* **What is required**
Where the word "title" occurs in a line of the data, return the whole line.

(Collected data entries)
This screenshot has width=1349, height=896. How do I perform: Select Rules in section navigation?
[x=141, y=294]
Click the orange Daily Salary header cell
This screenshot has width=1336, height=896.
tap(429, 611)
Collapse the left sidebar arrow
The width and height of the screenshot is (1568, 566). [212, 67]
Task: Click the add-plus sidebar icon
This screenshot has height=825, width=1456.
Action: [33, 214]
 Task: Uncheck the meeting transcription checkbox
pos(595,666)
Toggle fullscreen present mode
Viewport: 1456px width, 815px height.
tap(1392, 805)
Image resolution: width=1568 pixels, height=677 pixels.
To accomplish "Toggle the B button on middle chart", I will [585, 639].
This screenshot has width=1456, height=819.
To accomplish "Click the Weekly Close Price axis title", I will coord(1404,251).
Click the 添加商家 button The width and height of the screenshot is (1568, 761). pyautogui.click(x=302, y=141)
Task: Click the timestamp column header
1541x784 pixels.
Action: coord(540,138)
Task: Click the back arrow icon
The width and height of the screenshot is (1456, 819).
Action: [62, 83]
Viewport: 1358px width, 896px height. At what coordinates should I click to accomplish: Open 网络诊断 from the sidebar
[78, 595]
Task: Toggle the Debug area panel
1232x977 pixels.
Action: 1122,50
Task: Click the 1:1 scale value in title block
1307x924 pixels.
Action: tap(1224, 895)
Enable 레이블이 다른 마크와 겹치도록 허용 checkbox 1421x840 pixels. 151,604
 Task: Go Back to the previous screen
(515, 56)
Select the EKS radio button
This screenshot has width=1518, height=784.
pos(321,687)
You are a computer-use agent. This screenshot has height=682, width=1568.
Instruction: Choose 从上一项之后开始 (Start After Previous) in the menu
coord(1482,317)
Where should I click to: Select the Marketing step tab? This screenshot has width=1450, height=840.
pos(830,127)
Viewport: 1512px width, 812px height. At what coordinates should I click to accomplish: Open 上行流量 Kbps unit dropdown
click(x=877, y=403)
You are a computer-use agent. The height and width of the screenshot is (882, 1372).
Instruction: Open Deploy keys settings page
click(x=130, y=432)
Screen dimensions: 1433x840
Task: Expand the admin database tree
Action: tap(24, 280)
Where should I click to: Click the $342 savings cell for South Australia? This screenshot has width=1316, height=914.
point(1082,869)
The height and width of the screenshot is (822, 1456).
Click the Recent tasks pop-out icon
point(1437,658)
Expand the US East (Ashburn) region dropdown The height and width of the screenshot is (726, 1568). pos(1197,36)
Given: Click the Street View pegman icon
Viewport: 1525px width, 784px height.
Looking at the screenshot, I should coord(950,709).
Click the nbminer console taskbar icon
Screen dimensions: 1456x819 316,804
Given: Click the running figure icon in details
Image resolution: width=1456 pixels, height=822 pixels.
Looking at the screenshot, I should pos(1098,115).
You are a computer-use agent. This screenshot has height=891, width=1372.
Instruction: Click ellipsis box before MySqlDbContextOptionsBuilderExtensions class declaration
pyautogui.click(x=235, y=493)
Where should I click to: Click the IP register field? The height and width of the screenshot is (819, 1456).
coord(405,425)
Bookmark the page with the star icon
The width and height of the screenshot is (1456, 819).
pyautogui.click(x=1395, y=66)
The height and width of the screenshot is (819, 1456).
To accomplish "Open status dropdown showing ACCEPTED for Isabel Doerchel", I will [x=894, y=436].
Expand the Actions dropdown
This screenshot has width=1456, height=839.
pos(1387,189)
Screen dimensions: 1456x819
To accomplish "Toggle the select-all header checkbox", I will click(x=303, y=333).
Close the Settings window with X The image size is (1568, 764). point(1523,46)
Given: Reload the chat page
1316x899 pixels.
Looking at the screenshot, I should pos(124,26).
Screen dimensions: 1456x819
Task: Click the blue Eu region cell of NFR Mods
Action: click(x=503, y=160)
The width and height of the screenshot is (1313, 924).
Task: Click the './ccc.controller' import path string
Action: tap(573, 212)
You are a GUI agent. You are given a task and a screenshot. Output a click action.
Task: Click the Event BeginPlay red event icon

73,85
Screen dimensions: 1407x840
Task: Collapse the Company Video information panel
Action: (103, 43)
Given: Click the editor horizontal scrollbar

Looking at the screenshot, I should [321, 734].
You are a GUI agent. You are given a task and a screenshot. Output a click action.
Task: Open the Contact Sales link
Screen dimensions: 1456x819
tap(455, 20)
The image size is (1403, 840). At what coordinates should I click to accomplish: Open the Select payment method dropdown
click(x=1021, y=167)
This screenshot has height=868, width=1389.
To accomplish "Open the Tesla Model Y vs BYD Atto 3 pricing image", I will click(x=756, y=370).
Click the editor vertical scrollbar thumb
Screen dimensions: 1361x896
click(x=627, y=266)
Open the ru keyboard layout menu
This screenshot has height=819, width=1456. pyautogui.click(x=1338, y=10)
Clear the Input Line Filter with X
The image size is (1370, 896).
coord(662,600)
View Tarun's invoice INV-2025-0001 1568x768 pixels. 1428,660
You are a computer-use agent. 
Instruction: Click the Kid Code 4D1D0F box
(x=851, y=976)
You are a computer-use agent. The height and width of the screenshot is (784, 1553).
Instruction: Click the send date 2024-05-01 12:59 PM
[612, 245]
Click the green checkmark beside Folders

* **Answer area**
To accomplish "Click the Weekly Close Price axis title", I will coord(1404,251).
Task: Click the 1:1 scale value in title block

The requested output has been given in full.